● WHAT YOU NEED TO DO: Find the line holding "Мова (31, 1095)" in the entries below. Give it again exactly, along with every line after it up to and including the line holding "コンセプト (38, 2062)".

[Items from a data source]
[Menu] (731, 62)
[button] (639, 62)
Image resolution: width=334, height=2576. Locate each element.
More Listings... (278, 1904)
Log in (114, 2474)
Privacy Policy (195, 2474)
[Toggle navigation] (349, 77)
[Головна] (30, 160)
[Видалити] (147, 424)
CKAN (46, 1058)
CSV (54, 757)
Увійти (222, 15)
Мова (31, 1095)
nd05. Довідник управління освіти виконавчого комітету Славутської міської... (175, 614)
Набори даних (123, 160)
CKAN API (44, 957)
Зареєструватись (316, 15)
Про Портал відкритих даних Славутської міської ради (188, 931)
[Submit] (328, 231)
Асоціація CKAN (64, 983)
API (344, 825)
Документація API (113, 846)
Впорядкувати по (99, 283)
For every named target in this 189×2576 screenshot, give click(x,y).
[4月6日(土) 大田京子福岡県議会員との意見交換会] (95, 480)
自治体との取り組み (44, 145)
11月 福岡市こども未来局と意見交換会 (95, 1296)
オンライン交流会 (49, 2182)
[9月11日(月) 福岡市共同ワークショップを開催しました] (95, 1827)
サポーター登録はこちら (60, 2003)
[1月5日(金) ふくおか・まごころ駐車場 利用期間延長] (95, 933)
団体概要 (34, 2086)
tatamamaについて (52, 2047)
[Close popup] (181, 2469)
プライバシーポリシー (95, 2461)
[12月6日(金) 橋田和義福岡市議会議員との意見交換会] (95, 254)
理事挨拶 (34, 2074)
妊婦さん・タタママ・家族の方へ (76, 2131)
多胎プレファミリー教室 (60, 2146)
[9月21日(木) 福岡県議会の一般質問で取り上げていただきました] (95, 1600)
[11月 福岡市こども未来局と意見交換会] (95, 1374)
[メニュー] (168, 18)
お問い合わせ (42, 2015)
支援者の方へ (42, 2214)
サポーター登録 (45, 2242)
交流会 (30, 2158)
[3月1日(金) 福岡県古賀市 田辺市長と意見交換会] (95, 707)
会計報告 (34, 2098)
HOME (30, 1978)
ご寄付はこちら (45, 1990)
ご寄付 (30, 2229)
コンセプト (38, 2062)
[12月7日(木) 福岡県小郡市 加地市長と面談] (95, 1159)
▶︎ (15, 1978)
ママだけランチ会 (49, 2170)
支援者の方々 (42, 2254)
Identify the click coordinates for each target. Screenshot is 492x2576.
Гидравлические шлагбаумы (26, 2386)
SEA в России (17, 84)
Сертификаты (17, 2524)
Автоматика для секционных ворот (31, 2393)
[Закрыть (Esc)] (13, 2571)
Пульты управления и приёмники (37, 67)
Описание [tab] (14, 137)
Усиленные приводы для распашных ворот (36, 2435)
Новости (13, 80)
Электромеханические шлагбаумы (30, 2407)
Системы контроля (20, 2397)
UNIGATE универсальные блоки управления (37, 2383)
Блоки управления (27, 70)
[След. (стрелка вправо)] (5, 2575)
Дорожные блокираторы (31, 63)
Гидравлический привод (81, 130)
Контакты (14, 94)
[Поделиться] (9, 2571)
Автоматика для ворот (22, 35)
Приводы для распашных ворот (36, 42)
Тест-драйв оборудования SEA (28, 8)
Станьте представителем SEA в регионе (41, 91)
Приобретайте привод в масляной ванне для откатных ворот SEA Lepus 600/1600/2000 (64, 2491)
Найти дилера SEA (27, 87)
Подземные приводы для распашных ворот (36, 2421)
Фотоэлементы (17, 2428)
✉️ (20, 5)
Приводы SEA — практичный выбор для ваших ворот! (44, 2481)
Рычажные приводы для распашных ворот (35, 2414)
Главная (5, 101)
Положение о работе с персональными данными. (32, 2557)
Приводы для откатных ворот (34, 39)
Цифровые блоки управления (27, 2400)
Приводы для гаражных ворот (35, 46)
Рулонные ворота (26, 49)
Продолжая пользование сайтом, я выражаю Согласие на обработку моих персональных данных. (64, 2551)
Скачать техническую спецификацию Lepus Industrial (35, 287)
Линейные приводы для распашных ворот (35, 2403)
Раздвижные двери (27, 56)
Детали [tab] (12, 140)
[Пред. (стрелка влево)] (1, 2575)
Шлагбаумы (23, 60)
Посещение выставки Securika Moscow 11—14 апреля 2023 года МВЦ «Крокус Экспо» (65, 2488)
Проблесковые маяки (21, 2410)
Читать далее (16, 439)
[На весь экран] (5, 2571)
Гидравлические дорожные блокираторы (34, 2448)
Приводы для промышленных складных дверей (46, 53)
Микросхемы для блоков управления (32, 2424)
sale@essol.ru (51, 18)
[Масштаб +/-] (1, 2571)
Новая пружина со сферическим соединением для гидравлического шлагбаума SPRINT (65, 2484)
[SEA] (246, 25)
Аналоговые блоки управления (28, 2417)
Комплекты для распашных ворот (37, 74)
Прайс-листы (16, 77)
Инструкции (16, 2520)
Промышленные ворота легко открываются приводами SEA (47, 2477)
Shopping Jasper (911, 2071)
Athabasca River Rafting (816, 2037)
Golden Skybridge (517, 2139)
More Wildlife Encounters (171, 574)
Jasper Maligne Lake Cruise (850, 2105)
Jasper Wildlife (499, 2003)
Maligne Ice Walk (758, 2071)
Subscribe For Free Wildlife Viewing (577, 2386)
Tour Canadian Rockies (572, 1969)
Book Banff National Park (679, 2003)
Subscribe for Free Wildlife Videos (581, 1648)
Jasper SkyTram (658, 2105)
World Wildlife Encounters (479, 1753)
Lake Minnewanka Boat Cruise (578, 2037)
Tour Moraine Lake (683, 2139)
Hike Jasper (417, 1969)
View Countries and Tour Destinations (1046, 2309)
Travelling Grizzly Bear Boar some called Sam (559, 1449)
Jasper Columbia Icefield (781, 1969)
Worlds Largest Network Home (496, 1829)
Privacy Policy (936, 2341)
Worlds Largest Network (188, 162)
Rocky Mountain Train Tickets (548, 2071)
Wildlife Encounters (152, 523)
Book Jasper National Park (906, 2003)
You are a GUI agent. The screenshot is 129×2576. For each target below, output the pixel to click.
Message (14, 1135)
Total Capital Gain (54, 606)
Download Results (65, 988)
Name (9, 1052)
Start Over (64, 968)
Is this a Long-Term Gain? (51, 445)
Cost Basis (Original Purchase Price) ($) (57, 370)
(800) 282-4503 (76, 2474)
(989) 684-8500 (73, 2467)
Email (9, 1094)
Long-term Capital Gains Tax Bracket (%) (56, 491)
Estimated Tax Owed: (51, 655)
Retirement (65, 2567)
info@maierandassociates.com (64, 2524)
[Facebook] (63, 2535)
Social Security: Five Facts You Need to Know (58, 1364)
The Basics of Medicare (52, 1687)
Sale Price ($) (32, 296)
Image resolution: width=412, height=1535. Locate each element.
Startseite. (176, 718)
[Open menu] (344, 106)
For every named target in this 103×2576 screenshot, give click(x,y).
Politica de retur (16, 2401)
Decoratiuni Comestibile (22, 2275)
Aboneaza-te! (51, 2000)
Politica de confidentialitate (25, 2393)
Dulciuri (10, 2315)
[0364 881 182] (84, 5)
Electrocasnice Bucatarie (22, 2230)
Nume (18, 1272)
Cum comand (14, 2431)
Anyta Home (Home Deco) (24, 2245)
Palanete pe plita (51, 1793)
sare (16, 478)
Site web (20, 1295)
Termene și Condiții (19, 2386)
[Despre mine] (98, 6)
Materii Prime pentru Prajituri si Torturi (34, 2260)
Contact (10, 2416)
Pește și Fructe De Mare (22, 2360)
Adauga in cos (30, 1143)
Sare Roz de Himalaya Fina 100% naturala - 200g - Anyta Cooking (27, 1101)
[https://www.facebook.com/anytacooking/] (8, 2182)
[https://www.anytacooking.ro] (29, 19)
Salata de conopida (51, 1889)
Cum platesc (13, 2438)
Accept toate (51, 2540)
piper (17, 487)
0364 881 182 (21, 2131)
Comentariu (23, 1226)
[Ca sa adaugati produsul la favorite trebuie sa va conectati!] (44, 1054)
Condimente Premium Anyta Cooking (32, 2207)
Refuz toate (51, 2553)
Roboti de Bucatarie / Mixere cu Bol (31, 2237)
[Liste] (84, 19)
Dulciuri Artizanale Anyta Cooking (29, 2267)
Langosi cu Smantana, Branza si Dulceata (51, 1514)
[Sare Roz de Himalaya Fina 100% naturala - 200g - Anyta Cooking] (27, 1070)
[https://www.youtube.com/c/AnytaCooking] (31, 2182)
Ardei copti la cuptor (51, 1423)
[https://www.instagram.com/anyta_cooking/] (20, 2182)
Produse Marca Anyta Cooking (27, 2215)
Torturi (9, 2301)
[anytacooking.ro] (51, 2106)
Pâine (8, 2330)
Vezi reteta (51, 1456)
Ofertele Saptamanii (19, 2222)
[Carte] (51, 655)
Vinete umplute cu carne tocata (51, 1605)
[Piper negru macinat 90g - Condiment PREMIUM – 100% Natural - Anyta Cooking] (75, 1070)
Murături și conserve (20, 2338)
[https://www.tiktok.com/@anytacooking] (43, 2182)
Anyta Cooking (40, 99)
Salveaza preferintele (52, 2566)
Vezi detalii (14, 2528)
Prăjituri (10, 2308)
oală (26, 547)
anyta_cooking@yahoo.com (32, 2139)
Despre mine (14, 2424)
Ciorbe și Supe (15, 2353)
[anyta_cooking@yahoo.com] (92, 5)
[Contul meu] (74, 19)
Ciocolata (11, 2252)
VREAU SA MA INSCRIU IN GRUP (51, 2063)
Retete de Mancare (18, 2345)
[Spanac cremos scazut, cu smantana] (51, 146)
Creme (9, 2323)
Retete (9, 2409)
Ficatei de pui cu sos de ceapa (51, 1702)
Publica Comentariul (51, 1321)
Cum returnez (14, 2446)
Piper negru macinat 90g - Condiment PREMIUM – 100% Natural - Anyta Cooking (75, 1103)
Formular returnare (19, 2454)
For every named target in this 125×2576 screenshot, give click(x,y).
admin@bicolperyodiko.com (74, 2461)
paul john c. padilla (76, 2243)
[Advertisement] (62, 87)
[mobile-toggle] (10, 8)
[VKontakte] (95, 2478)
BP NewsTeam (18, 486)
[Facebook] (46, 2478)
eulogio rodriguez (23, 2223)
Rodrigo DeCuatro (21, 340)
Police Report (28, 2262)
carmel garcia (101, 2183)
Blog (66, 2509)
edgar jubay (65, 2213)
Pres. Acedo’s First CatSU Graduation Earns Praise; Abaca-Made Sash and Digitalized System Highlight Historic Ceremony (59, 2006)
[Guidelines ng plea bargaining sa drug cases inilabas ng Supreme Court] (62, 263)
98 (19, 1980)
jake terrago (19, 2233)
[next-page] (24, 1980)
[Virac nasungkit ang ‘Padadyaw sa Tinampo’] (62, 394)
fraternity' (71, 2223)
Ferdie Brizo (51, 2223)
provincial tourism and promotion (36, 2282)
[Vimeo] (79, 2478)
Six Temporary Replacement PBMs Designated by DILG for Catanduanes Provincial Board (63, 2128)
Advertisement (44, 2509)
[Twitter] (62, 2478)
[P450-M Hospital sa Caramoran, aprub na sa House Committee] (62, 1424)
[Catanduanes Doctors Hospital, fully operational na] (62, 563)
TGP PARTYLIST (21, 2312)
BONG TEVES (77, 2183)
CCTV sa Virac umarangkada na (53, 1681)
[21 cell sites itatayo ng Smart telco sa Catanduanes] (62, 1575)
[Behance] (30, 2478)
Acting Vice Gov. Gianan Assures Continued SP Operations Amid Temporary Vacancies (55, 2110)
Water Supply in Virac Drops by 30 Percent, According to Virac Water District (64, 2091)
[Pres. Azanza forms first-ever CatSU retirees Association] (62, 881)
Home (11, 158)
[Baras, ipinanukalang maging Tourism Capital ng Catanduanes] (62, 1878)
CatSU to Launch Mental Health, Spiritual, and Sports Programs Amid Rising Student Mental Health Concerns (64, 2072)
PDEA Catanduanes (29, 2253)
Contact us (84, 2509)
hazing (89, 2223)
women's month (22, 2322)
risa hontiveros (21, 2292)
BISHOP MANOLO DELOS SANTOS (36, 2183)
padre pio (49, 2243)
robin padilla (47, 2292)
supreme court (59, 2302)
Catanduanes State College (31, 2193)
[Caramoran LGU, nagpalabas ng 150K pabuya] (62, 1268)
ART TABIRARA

● ANSWER SPACE:
Мова (31, 1095)
nd05. Довідник управління освіти виконавчого комітету Славутської міської... (175, 614)
Набори даних (123, 160)
CKAN API (44, 957)
Зареєструватись (316, 15)
Про Портал відкритих даних Славутської міської ради (188, 931)
[Submit] (328, 231)
Асоціація CKAN (64, 983)
API (344, 825)
Документація API (113, 846)
Впорядкувати по (99, 283)
For every named target in this 189×2576 screenshot, give click(x,y).
[4月6日(土) 大田京子福岡県議会員との意見交換会] (95, 480)
自治体との取り組み (44, 145)
11月 福岡市こども未来局と意見交換会 (95, 1296)
オンライン交流会 (49, 2182)
[9月11日(月) 福岡市共同ワークショップを開催しました] (95, 1827)
サポーター登録はこちら (60, 2003)
[1月5日(金) ふくおか・まごころ駐車場 利用期間延長] (95, 933)
団体概要 (34, 2086)
tatamamaについて (52, 2047)
[Close popup] (181, 2469)
プライバシーポリシー (95, 2461)
[12月6日(金) 橋田和義福岡市議会議員との意見交換会] (95, 254)
理事挨拶 (34, 2074)
妊婦さん・タタママ・家族の方へ (76, 2131)
多胎プレファミリー教室 (60, 2146)
[9月21日(木) 福岡県議会の一般質問で取り上げていただきました] (95, 1600)
[11月 福岡市こども未来局と意見交換会] (95, 1374)
[メニュー] (168, 18)
お問い合わせ (42, 2015)
支援者の方へ (42, 2214)
サポーター登録 (45, 2242)
交流会 (30, 2158)
[3月1日(金) 福岡県古賀市 田辺市長と意見交換会] (95, 707)
会計報告 (34, 2098)
HOME (30, 1978)
ご寄付はこちら (45, 1990)
ご寄付 (30, 2229)
コンセプト (38, 2062)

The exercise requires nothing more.